Me suicidé en horas de tránsito
cuando las gentes blasfeman ante el paso de un cadáver
que las hace llegar tarde. Era estrictamente necesario
evadir las lágrimas y las miradas al cuerpo desmembrado
con sus cianuros palpables en las zonas del encanto
el sexo envenenado y las palabras
que salieron a tomar impresiones digitales del hastío.
El juez es un señor de grave calvicie y ojos desteñidos
por donde entran señales. Hoy las mías lo obseden
su cuerpo mira el mío con horror mientras los dedos
recorren la piel blanca bajo el chaleco.
Pero de qué madera estamos hechos para luego fabricar
cuentos
con prostitutas que hubiéramos amado en la infancia
en mitad del entierro. Y es mejor es mejor
ya que este suicidio viene a sustraerse de las miradas
escucha con su empaque la saliva del forense
y queda impávido con su rigidez. Sé que oigo
y que me es imposible robar las cosas memorables
para ordenar mi mundo. Quiero oír
esos destinos de sangre que vienen al sepelio
con su baño rápido
la falta justificada
y las ganas de leer el diario para sacudirse
el moho del cementerio que se adhiere al cabello.

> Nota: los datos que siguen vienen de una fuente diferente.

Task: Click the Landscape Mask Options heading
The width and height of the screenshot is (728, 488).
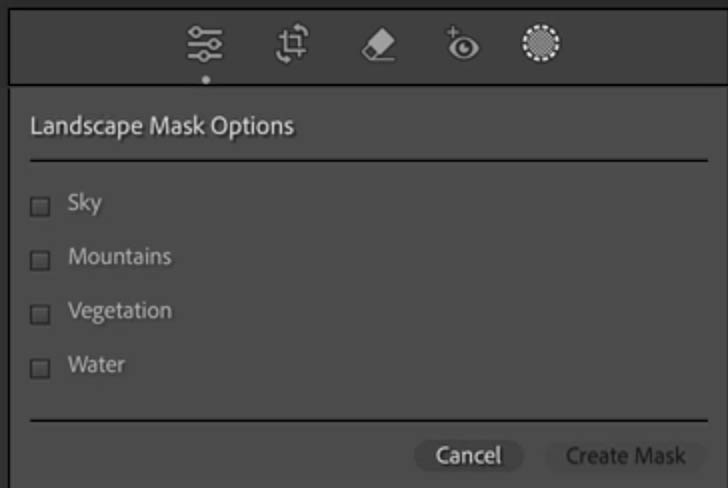Action: tap(162, 126)
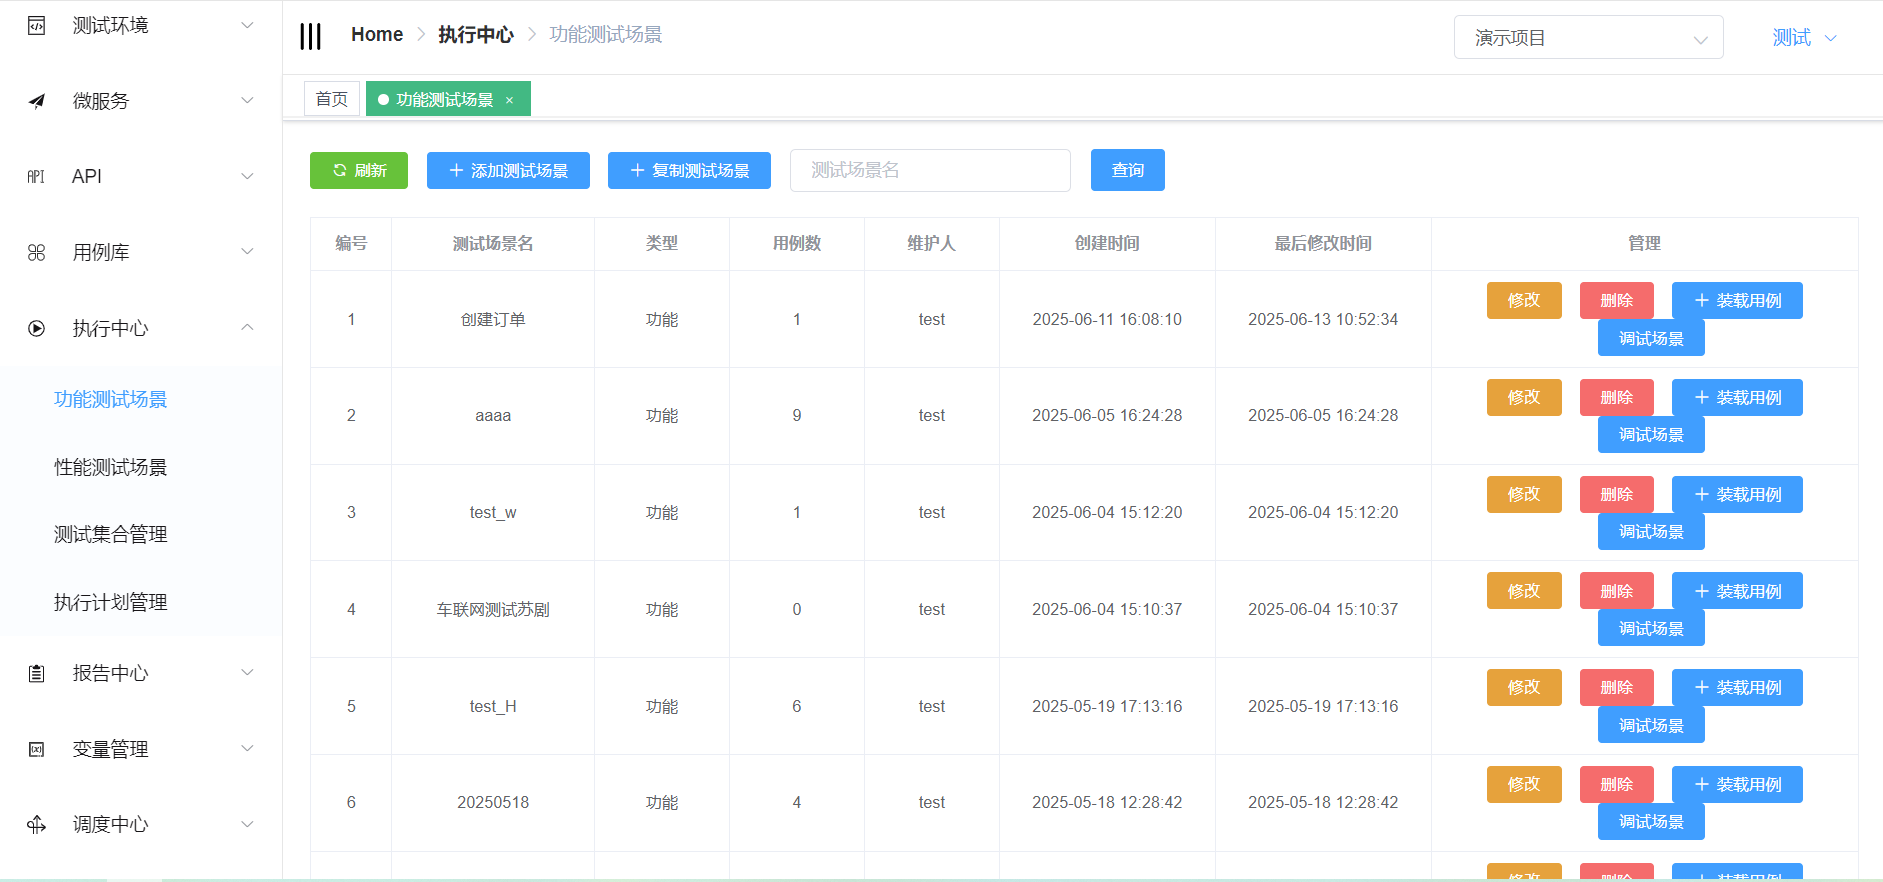Click the 添加测试场景 button
The image size is (1883, 882).
pyautogui.click(x=508, y=170)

Desde esta losa me impresiona el vaivén del gusano
que busca los lugares mimados
la plaza en donde el agua
saltaba con su risa. Aquí todo es inmóvil
y los vecinos no oyen. No puedo levantarme
tengo los brazos y las piernas perdidos
en un pequeño mundo de indiferencia
de canto para árboles que me miran con sus raíces
extraviadas.
Y no es nuevo que necesito calefacción
para los pies casi mustios para el horror
de no alcanzar a estornudar en medio del olvido
con rostros ojos piel donde palpar un grito
que me obligue a dormirme a dormirme
a no pensarme siquiera ni a saberme
ni a descubrir que acaso tengo que volver a vivirme.